However, that is the speed at which data can be sent through the cable. The hard drive cannot actually read data from the disk at that speed. That is at the moment limited to maybe 80 or 90 Megabyte per second. So at the moment, 1.5 GBit SATA vs. 3.0 GBit doesn't make much difference for a laptop. It would make a difference if you connect a RAID drive to a MacPro that can exceed the 150 Megabyte per second limit of 1.5 GBit SATA.

For comparison: Firewire 400 has a maximum of 50 Megabyte per second, Firewire 800 has a limit of 100 Megabyte per second. So Firewire 400 _does_ actually slow a fast external hard drive down.

The people that find this SATA-I discovery very worrisome, are the people looking to add an SSD drive. Most people know that their platter drive isn't going to cap out SATA-I.
 
Just been on the phone to the apple store regarding the SATA interfaces on the macbook pro 13" they confirmed it should be 3.0 and note 1.5. They have checked there models in store on display and out of 5 systems two reported 1.5 and the rest 3.0. They couldn't explain what the difference was but they did say 1.5 was the cheaper option which would make sense. Need to get onto to Apple support regarding this as my macbook is in the air on route.

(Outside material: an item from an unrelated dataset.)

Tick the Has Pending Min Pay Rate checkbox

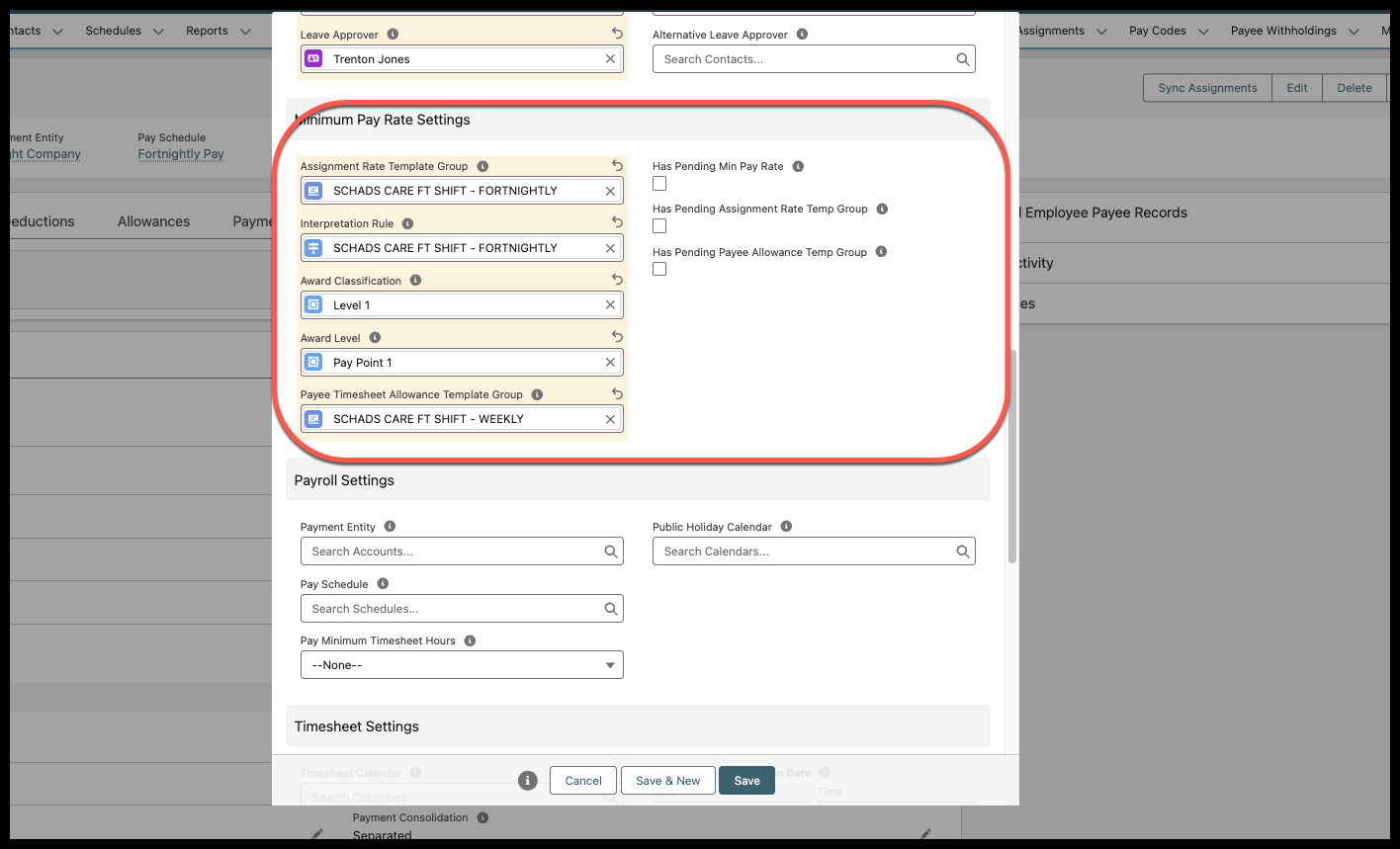point(659,184)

I went for the 13-inch: 2.53GHz
 
hmm thanks guys. i see my first gen mb is running at 1.5 with the wd 500gig 5400 (got earlier this year)

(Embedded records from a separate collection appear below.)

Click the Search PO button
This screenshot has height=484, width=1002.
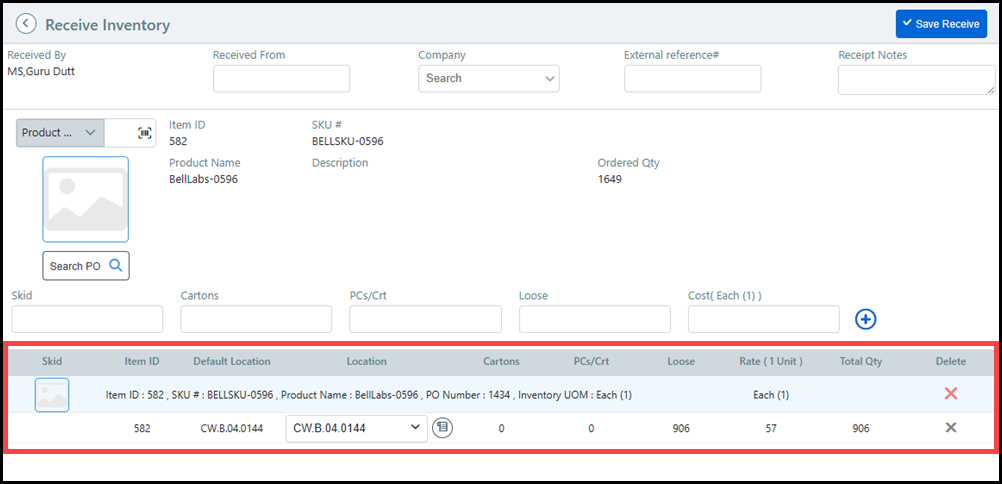click(76, 266)
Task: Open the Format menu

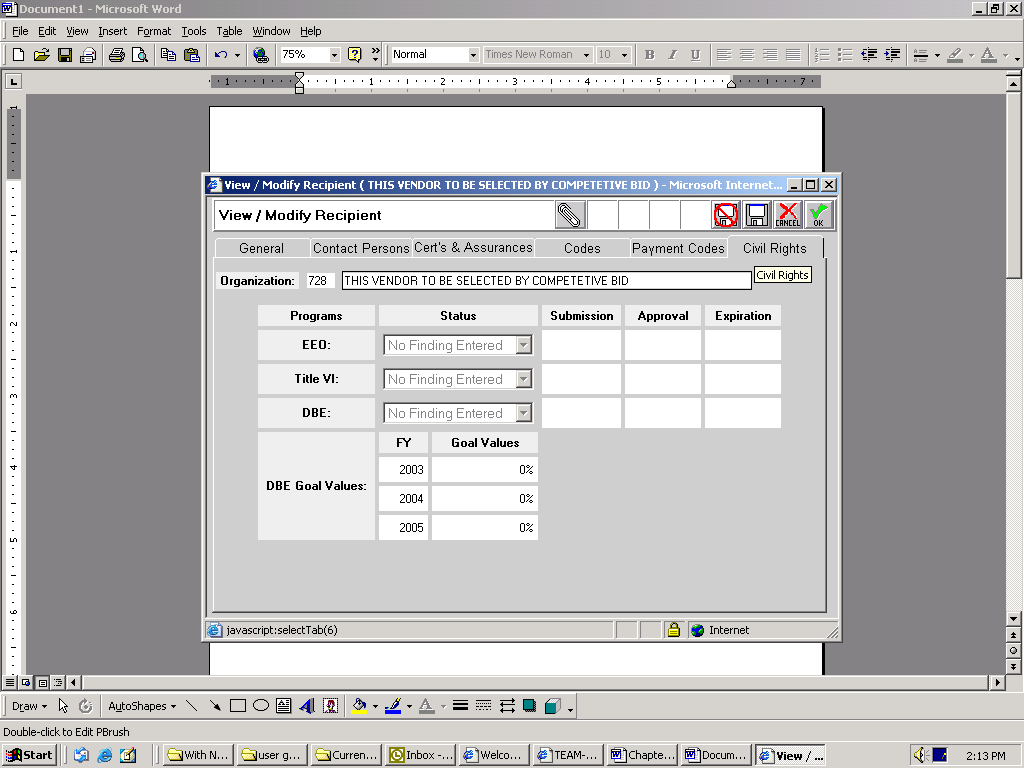Action: click(x=154, y=31)
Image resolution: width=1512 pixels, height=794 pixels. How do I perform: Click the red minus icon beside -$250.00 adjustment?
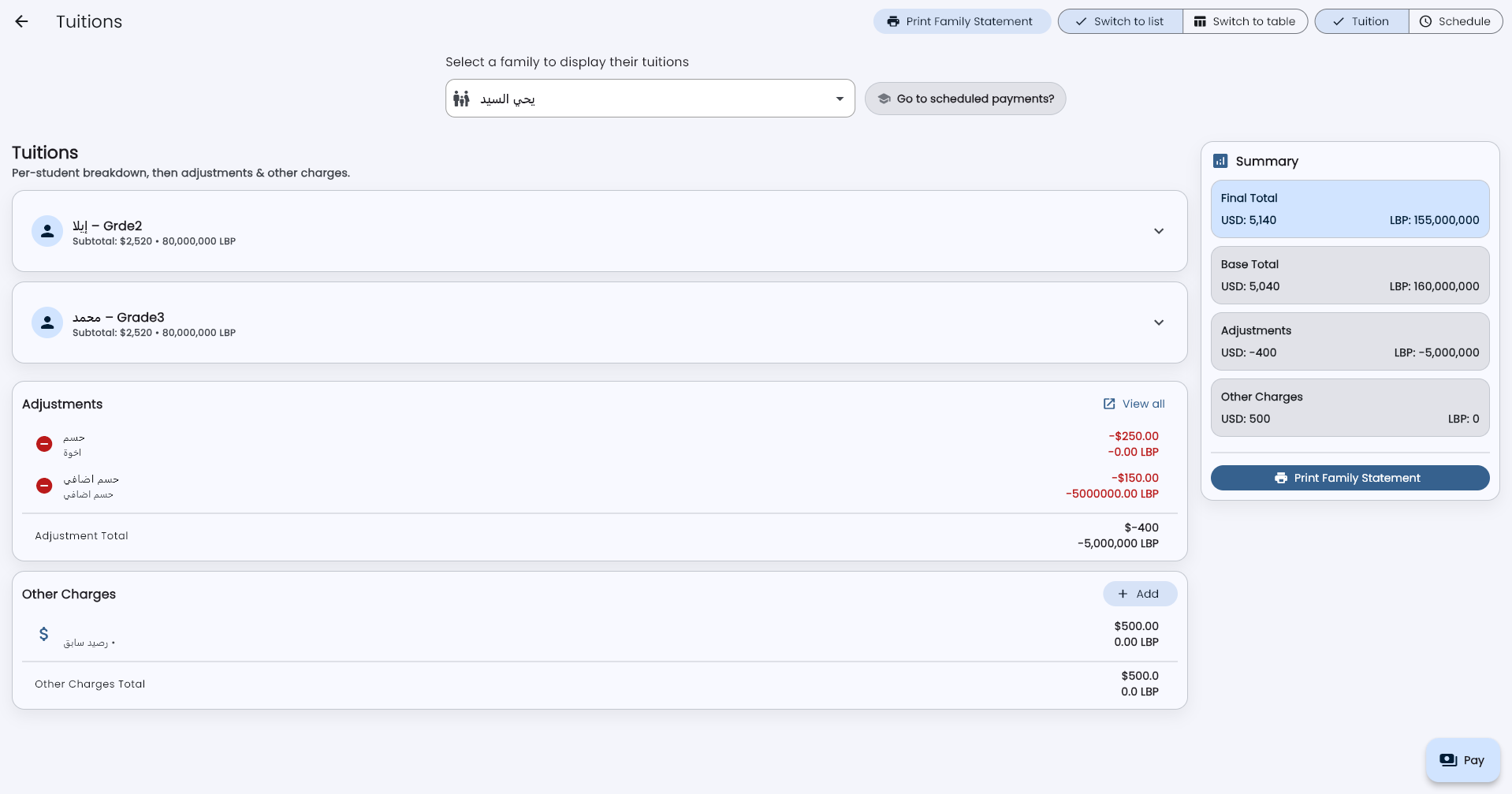44,444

In your case it won't make any difference. Any traditional hard drive is incapable of exceeding SATA1 limitations.

The fastest SSDs like Intel and OCZ Vertex are slightly limited by it though.
 
Some benchmark by a user here also showed that his Vertex 250 GB is showing a 110MB/s sequential read maximum. This is strange as that's more than half the speed loss from the advertised o OCZ.

I figured the only way this is possible is if the SATA controller is capped at 1.5 Gb/s, rather than the 3 Gb/s it is supposed to have.

Linky: Click me
 
Some benchmark by a user here also showed that his Vertex 250 GB is showing a 110MB/s sequential read maximum. This is strange as that's more than half the speed loss from the advertised o OCZ.

I figured the only way this is possible is if the SATA controller is capped at 1.5 Gb/s, rather than the 3 Gb/s it is supposed to have.

Linky: Click me

Apple has some explaining to do. Welcome to 5 years ago.
 
Great

I was planning to upgrade my new baby with a SSD drive a little later. I hope this isn't true. You know what they say about something sounding too good to be true and I thought the 13 MBP sounded perfect for me.
 
I just checked my 13" MBP 2.26 and it also displays 1.5 for the SATA connection.
 
I just checked my 13" MBP 2.26 and it also displays 1.5 for the SATA connection.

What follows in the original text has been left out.